Plop! It finally happened. My iPhone fell in the toilet. My husband has warned me many times about keeping my cell phone in my pants' back pocket and I continued to do so. It has fallen on the floor around the bowl too many times to count, but never before did I make the "bulls eye shot." I was about to use the toilet and began my preparations when I heard a splash and realized that my iPhone had fallen directly into the toilet bowl! Although I retrieved it quickly, it got wet and stripes of all colors appeared on it as the screen slowly faded to a blank. I emailed my sons to ask what I should do. Their responses were peppered with choice words about my mental abilities and varied from "get a new phone" to "put it in a bag of rice." I chose the latter as I had read about this technique and I wasn't eligible for a new reduced price phone. To my sons' chagrin I maintain a fairly healthy household and we only have brown basmati rice in our home. So I sacrificed a full bag of brown rice and placed my phone in it. It has been there for 18 hours.
When this happened I made promises to my higher order power that resembled those I made as a young woman. There were times when I drank too much and was terribly sick and hung over. I promised to never drink again (to excess) if I could only feel normal again. Yesterday I promised to never keep my phone in my back pocket, if it would only dry off and function again.
This is the first time that my phone suffered a drowning, but not the first time that it has run away. At least once a week I "lose" my phone and each time I experience significant panic because my phone contains my life. Although it is password protected, it is my lifeline to the world and my schedule. Each time this happened in the past I was able to call it from another phone and follow the ring to find it. My phone has found its way beneath my car seats, deep in the cracks of the cushions of my sofa, and even hidden under the newspaper I was reading. But this time it is serious. I can't call it and I do know exactly where it is. It is in a bag of brown basmati rice.
Like an addict, I feel drawn to take it out of the bag and test it, but I have been advised by my tech savvy sons to let it dry for 24 hours. Since I can't use it for a whole day I've decided to consider this a "staycation" following the example of people who disconnect from their phones while on vacation (or the Sabbath) and find it calming. It's not working like that for me though. Like so many other people I use my phone for most everything. It is extraordinary how much information our phones contain. It is my timekeeper and wakes me up in the morning. It is my personal secretary, the place where I keep notes with my ideas for blogs, recipes, books to read, and anything else important. I check the weather, get email, and schedule appointments. I snap photos and take videos on my phone. I can't capture all the cute poses that my animals assume and I miss that.

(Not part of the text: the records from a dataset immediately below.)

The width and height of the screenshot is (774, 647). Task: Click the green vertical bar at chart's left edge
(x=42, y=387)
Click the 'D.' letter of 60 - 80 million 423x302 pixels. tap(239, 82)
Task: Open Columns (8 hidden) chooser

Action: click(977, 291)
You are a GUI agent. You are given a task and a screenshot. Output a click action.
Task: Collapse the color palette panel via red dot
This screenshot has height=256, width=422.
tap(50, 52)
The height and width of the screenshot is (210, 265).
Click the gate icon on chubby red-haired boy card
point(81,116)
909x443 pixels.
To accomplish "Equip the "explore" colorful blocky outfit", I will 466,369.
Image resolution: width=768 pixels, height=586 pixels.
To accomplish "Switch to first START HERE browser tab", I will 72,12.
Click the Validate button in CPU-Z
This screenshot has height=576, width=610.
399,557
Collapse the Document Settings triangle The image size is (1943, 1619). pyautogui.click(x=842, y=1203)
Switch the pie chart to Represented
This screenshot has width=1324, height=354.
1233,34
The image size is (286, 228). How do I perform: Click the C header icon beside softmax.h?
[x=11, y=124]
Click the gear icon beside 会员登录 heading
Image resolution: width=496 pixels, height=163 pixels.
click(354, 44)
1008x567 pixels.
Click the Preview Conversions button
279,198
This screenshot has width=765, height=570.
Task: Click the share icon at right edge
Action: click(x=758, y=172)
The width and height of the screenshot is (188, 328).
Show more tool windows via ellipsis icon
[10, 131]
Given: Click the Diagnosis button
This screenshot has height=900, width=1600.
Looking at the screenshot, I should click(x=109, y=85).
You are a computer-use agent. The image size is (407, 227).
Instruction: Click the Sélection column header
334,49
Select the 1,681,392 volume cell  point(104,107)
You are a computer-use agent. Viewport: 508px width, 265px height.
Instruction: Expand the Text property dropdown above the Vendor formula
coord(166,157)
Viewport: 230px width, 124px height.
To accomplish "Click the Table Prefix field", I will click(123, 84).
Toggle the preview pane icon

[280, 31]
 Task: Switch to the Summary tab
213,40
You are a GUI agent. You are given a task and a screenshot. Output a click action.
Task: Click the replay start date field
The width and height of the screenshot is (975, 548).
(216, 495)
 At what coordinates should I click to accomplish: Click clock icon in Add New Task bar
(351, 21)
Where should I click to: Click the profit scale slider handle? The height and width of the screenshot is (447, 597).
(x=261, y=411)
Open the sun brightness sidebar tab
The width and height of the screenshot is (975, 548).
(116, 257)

My iPhone is also my main means of communication -- at home and on the go. I text, email and facetime numerous times a day. I keep in touch with friends and family near and far using my phone and its apps. I store all my contacts from doctors to my sons' numbers in it and don't have to memorize anyone's number. All I do is click on their names. I feel safest when my phone is with me as it is programmed to call emergency personnel if needed. And conversely, I do not feel comfortable if I don't have my phone with me. So, forget about relaxing without it.
In the excitement over the wet phone I almost burned my house down. It was only when the smoke alarms started screaming and I realized the house was filled with smoke did I remember that I had left vegetables cooking on the stove and had taken a brief detour to the restroom that turned into a major issue. I turned on the exhaust fan and opened windows, but the smoke still swirled around the house. The vegetables were blackened and scorched beyond redemption. No dinner and no phone.
In short my iPhone keeps me connected to the world and I feel naked without it. All is not lost though. There's always the cloud. The cloud has always been a mystery to me and I have never understood exactly where it is. I do know that it stores all my data -- somewhere -- and that when I do get my phone back my life will still be there.